Stored items
════

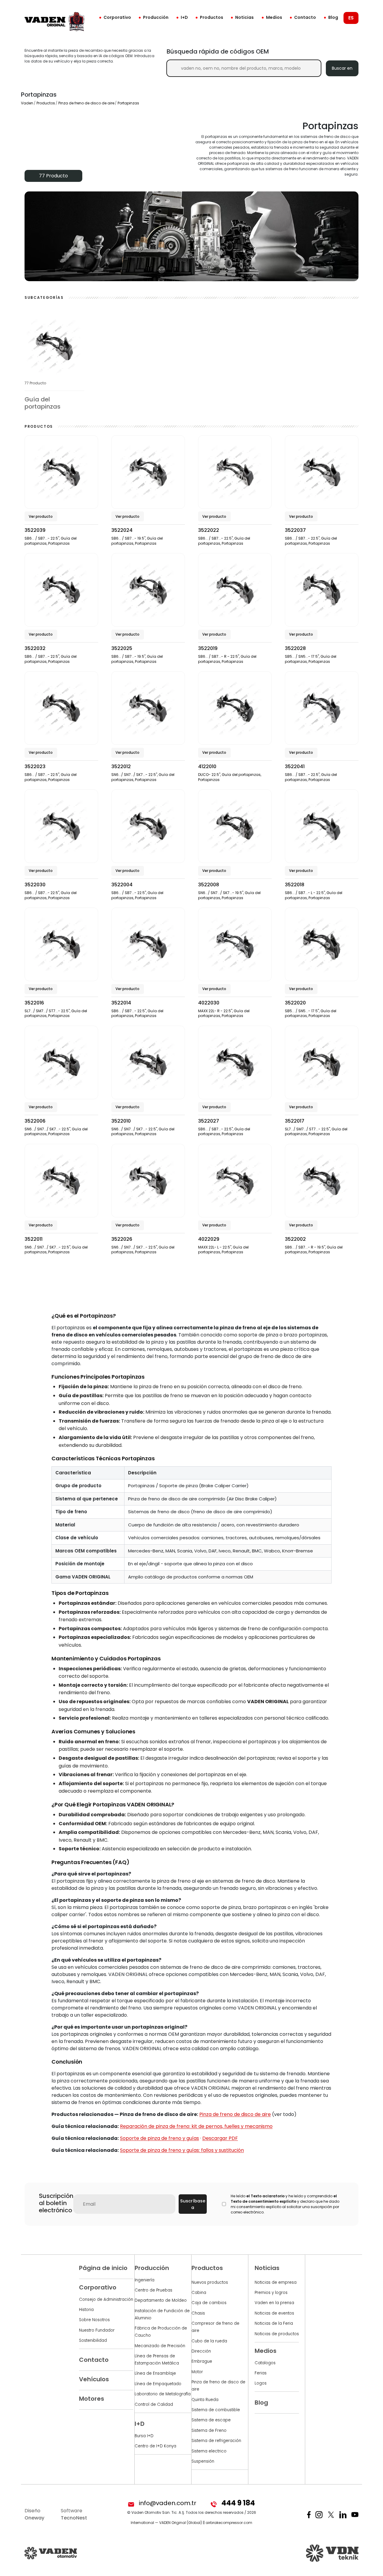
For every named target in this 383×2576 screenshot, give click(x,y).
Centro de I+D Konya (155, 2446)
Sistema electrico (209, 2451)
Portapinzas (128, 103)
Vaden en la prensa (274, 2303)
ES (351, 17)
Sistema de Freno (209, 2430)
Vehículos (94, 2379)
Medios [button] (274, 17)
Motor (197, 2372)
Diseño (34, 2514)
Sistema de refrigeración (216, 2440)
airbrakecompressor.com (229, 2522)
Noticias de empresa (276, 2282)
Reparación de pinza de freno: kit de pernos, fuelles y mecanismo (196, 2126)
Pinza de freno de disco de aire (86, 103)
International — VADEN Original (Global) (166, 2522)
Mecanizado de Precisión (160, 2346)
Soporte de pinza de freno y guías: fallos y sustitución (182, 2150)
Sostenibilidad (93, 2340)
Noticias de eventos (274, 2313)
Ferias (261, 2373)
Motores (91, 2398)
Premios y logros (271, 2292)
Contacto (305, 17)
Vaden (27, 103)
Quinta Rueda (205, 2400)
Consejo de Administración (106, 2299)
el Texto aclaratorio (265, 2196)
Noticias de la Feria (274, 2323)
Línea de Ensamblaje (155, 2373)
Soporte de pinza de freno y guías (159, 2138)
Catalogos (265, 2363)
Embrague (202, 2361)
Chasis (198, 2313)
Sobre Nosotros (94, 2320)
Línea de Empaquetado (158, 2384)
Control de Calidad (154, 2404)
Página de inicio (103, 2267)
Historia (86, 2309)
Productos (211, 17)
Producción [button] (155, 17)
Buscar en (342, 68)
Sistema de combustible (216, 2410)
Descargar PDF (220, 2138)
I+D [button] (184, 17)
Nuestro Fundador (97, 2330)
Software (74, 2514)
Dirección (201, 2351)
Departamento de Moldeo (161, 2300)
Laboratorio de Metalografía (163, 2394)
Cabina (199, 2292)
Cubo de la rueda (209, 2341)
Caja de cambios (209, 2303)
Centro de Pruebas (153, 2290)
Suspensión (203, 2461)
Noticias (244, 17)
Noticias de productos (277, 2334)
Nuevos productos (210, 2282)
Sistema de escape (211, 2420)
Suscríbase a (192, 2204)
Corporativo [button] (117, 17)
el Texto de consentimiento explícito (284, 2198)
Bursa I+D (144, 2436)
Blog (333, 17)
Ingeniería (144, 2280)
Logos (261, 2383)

════

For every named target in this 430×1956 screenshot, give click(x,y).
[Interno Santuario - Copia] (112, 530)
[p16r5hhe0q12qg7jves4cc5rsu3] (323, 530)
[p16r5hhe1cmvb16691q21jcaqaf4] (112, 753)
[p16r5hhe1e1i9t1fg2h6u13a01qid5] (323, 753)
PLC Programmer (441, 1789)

════

→ **PROBLEM STATEMENT**
Only the lines above from the line with "Sostenibilidad (93, 2340)" to the line with "Noticias de productos (277, 2334)", those two lines included, should be reproduced exactly.

→ **EXERCISE ANSWER**
Sostenibilidad (93, 2340)
Noticias de eventos (274, 2313)
Ferias (261, 2373)
Motores (91, 2398)
Premios y logros (271, 2292)
Contacto (305, 17)
Vaden (27, 103)
Quinta Rueda (205, 2400)
Consejo de Administración (106, 2299)
el Texto aclaratorio (265, 2196)
Noticias de la Feria (274, 2323)
Línea de Ensamblaje (155, 2373)
Soporte de pinza de freno y guías (159, 2138)
Catalogos (265, 2363)
Embrague (202, 2361)
Chasis (198, 2313)
Sobre Nosotros (94, 2320)
Línea de Empaquetado (158, 2384)
Control de Calidad (154, 2404)
Página de inicio (103, 2267)
Historia (86, 2309)
Productos (211, 17)
Producción [button] (155, 17)
Buscar en (342, 68)
Sistema de combustible (216, 2410)
Descargar PDF (220, 2138)
I+D [button] (184, 17)
Nuestro Fundador (97, 2330)
Software (74, 2514)
Dirección (201, 2351)
Departamento de Moldeo (161, 2300)
Laboratorio de Metalografía (163, 2394)
Cabina (199, 2292)
Cubo de la rueda (209, 2341)
Caja de cambios (209, 2303)
Centro de Pruebas (153, 2290)
Suspensión (203, 2461)
Noticias (244, 17)
Noticias de productos (277, 2334)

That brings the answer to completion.